If I could separate what’s real from what I been dreamin’
I could live to fight another day.
If I’da listened to my mom she said “Don’t be believing’. everything…. them riders say”
There’s no line at the door and only thirty people bothered to ad-vance pay.
If I could separate what’s real from what I been dreamin’
I could live to fight another day.

We unpacked everything, and we set it all up to play three songs on a radio show,
but you never can tell if anyone’s listening, and I guess it don’t kill us what we don’t know.
So we play ‘em just the same, and we tell ‘em our name and where to find us on the computer screen.
When we’re packing’ it up I hear Stu on the phone saying’ “Baby, I’m livin’ the dream”

If I could separate what’s real from what I been dreamin’
I could live to fight another day.
If I’da listened to my mom she said “Don’t be believing’. everything…. them riders say”
There’s no line at the door and only twenty people bothered to ad-vance pay.
If I could separate what’s real from what I been dreamin’
I could live to fight another day.

We gotta sell ten t-shirts and twenty CD’s
to get from Stephenville to Houston town.
Well there’s people there who care a lil’ about me and
you know they won’t let the poor boor boy down
It was five twenty nine, central daylight time when the five of us come strolling’ in
With smiles all around, cause it’s seventy six hours ‘fore we gotta be leaving’ again.


If I could separate what’s real from what I been dreamin’
I could live to fight another day.
If I’da listened to my dad who said “Don’t be believing’. everything.
them Dutch riders say”
There’s no line at the door and only five people bothered to ad-vance pay.
If I could separate what’s real from what I been dreamin’
I could live to fight another day
Trivia

"If I could separate what's real from what I've been dreamin', I could live to fight another day". Wow.
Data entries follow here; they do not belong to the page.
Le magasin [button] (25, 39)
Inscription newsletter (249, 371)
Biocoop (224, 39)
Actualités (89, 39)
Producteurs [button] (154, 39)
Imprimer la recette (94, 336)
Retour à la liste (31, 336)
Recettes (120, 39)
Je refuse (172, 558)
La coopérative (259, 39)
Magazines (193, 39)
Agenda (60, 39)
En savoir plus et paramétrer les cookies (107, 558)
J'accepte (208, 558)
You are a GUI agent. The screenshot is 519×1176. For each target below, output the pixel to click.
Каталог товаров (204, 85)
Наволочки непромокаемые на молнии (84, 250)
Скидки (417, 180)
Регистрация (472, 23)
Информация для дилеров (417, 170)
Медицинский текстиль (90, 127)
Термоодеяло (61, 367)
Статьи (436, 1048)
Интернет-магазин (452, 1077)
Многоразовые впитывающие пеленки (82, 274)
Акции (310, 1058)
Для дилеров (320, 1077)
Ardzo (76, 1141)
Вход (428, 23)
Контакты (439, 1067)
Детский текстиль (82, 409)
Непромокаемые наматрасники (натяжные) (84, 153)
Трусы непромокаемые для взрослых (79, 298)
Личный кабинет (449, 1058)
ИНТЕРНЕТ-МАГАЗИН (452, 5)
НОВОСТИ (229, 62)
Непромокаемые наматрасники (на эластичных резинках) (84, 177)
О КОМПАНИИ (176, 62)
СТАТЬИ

That's good.

What the hell is a Wrinkle Neck Mule? A sophomoric phallic reference? Too easy. A pack animal used in the Sierra Madre mountains of Mexico to transport opium to America in the early 1900s? History channel worthy, but wrong. A band of five (or four, depending on the wind) from Richmond, Virginia carrying indie-rockish country music about the land? Eureka. Daily double.

Born somewhere on I-64 between Charlottesville and Richmond, Virginia in late 1999, the Wrinkle Neck Mules blend guitars, banjos, mandolins, pedal steel guitars, organs, kitchen sinks, drums and bass together with bluegrass-inspired harmony vocals to distill what The Independent of Raleigh, NC called a righteous Americana mishmash. The blend drinks differently from song to song. Sometimes haunting and tense; sometimes tangy with tongue firmly to cheek.